▸ Aim of the task:
Find the line with "Terms (655, 2347)" and the line with "Mastering SAP Collaborate, an" in the entries below; output exactly those two lines, every line between them, and no others.

== Extracted data

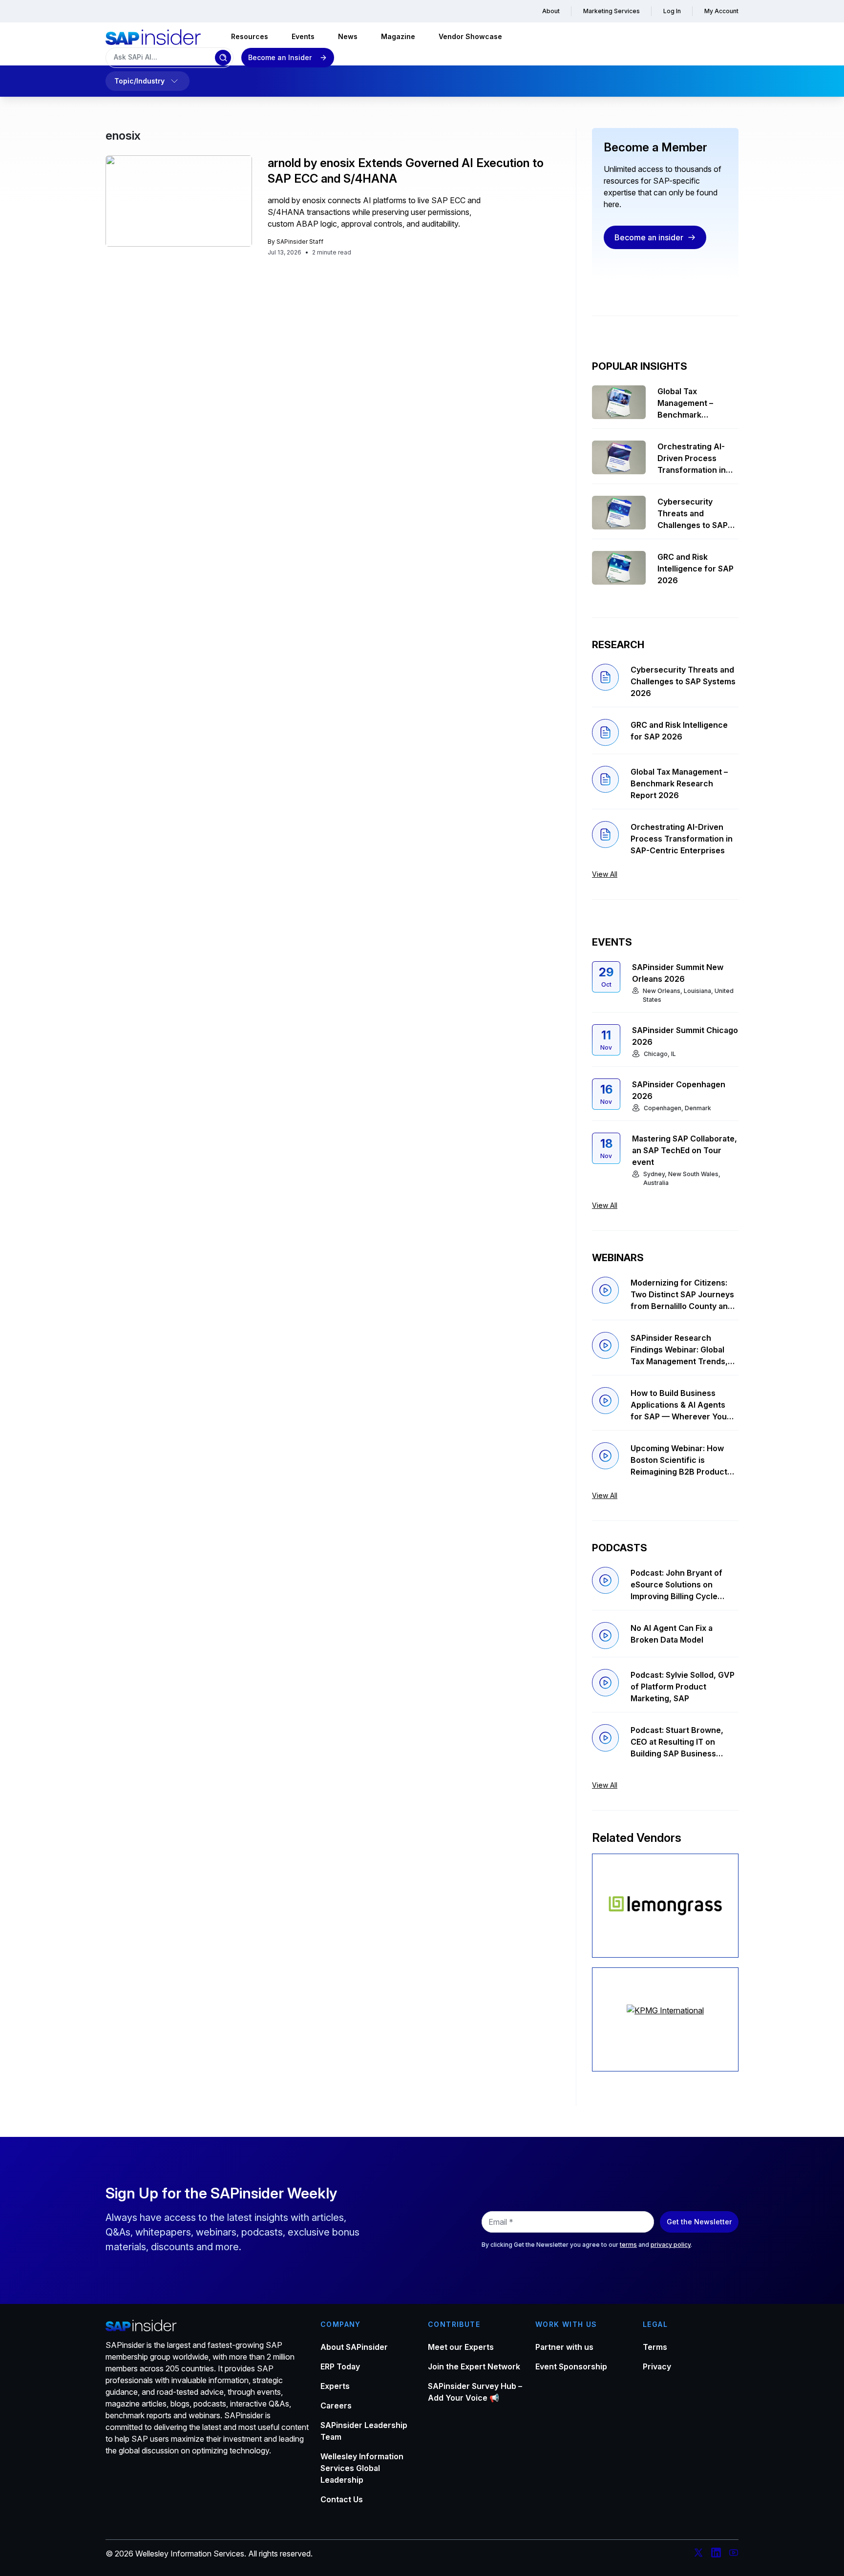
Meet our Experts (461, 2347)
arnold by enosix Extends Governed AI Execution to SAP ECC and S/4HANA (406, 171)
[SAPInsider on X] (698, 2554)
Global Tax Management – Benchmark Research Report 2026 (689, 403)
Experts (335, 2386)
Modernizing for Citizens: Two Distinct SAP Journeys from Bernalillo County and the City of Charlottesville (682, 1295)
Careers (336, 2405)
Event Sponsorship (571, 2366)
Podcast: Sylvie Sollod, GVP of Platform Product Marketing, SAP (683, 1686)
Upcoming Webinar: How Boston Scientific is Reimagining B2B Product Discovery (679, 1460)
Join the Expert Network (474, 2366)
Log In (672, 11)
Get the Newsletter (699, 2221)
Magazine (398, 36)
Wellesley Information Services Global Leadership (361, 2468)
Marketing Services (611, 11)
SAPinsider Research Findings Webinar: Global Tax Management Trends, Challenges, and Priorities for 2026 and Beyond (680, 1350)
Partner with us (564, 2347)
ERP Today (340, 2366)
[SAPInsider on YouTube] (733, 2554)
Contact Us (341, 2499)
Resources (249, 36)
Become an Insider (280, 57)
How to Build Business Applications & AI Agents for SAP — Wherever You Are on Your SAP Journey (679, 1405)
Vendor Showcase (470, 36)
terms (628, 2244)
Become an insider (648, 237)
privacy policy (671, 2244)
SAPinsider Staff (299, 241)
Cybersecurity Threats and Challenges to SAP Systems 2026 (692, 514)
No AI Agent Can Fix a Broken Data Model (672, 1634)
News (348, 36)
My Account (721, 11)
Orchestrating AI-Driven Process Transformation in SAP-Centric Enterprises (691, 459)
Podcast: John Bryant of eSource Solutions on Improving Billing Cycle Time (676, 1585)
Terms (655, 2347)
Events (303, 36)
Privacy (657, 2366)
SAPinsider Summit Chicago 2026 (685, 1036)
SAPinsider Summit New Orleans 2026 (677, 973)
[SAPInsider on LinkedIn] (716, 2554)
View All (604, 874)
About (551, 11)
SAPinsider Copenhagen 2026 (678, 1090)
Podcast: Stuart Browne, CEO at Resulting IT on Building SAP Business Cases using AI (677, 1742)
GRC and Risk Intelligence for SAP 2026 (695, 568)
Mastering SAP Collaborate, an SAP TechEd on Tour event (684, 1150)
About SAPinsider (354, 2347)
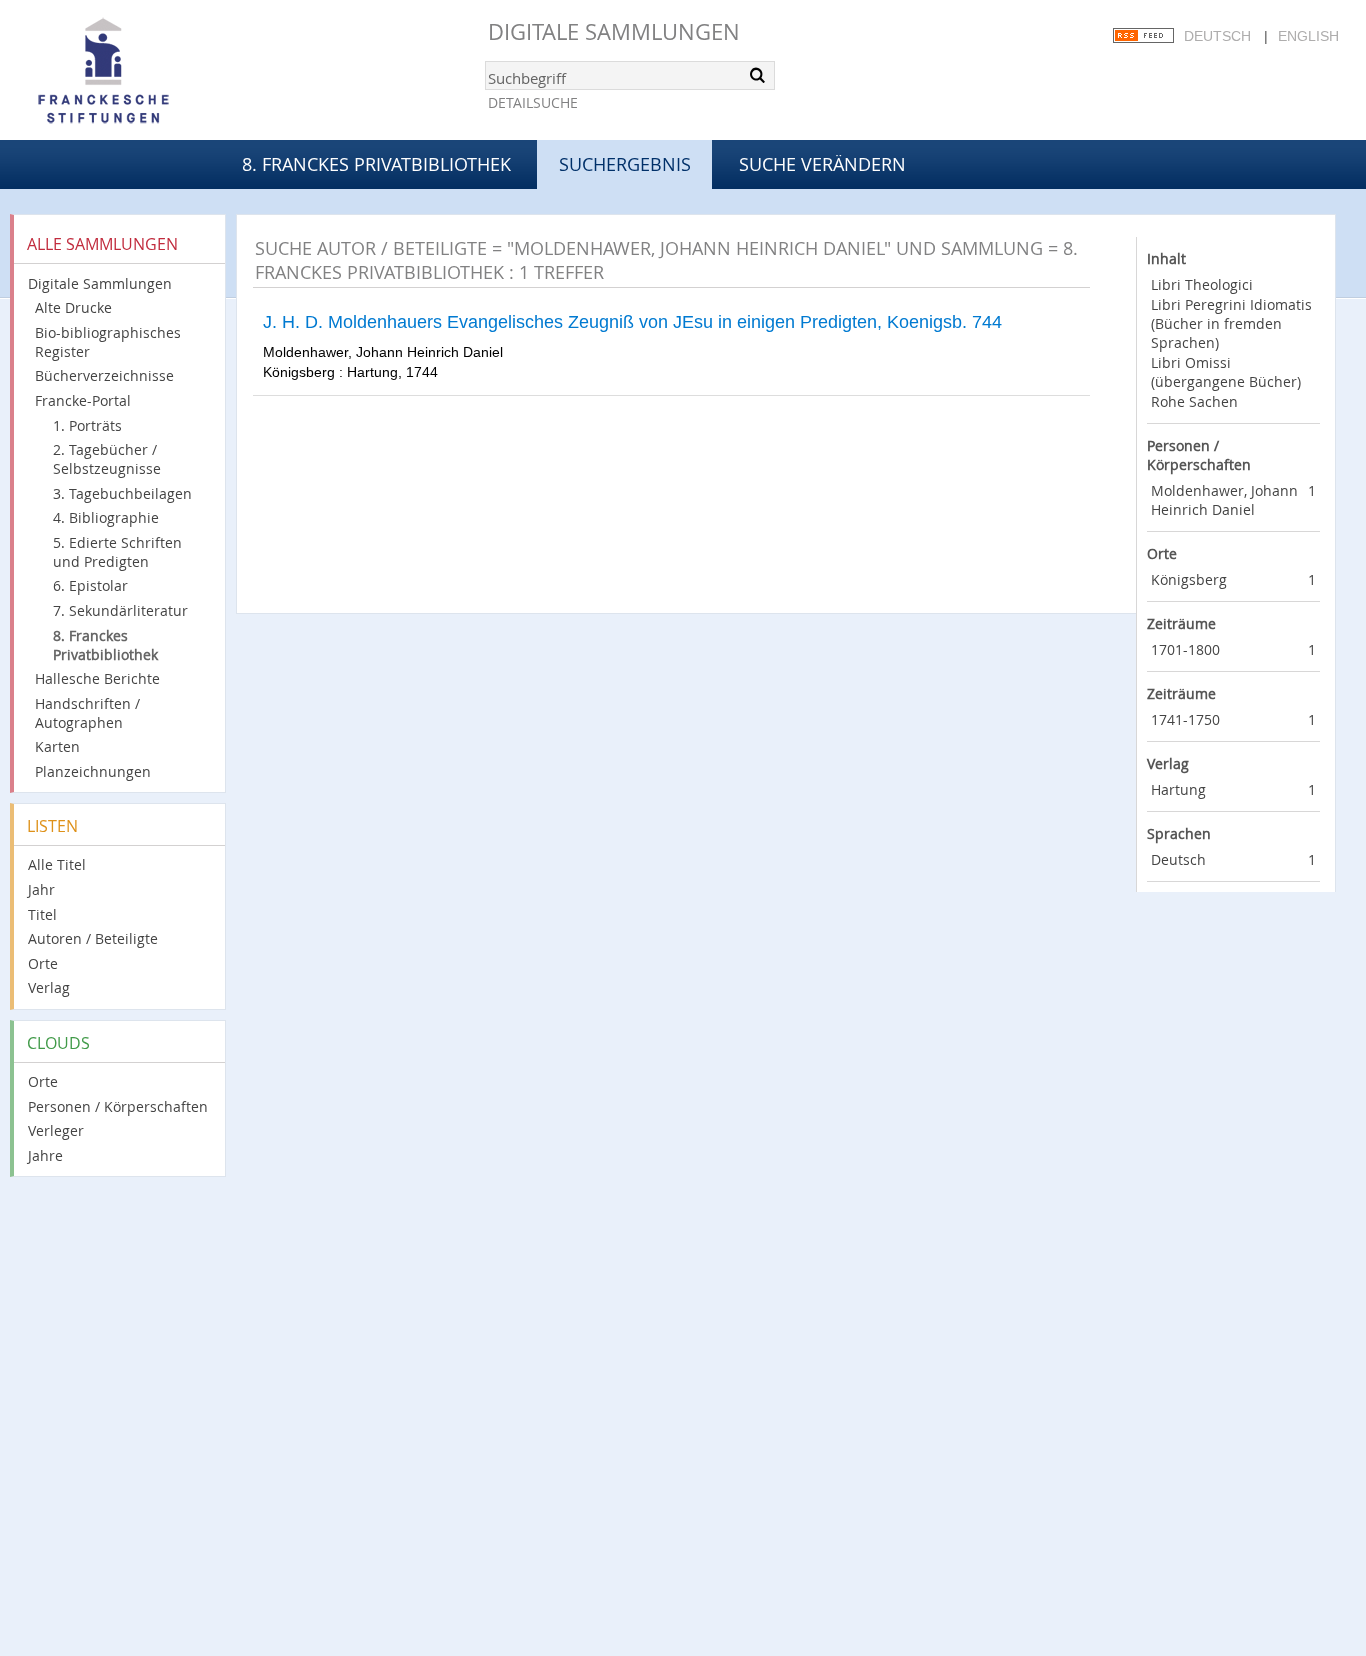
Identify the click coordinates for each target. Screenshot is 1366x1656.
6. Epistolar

====

▸ Reply to the task:
Terms (655, 2347)
Events (303, 36)
Privacy (657, 2366)
SAPinsider Summit Chicago 2026 (685, 1036)
SAPinsider Summit New Orleans 2026 (677, 973)
[SAPInsider on LinkedIn] (716, 2554)
View All (604, 874)
About (551, 11)
SAPinsider Copenhagen 2026 (678, 1090)
Podcast: Stuart Browne, CEO at Resulting IT on Building SAP Business Cases using AI (677, 1742)
GRC and Risk Intelligence for SAP 2026 (695, 568)
Mastering SAP Collaborate, an SAP TechEd on Tour event (684, 1150)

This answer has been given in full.